**Aim of the exercise**
Update the stretch of lines from "The width and" through "the Account person" by changing "icon" to "button" and leaving everything else the same. Give only those lines, without the pictures.

**Provided records**
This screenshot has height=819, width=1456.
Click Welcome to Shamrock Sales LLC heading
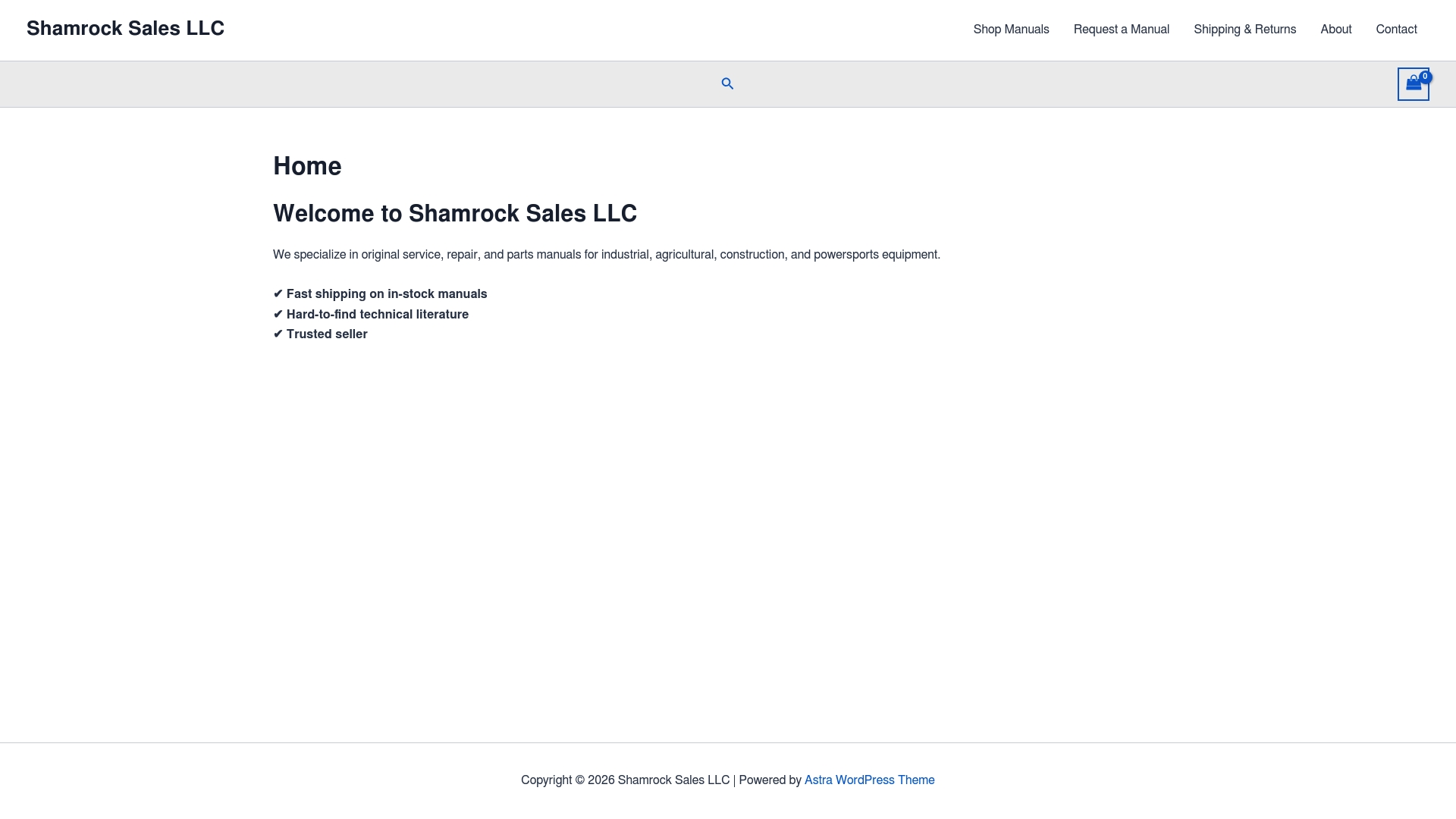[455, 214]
--
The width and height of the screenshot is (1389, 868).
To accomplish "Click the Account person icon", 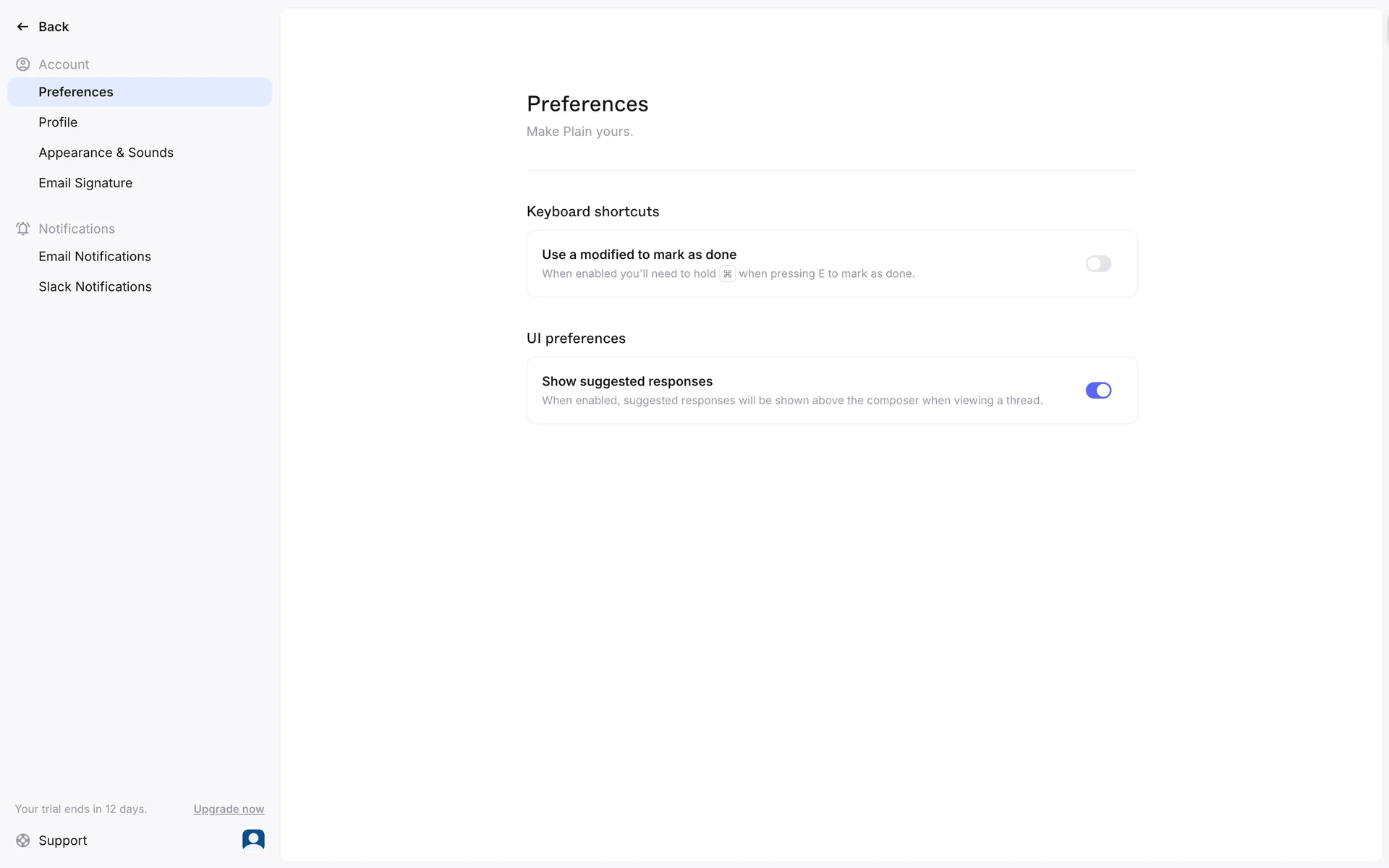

**Worked answer**
The width and height of the screenshot is (1389, 868).
To accomplish "Click the Account person button", 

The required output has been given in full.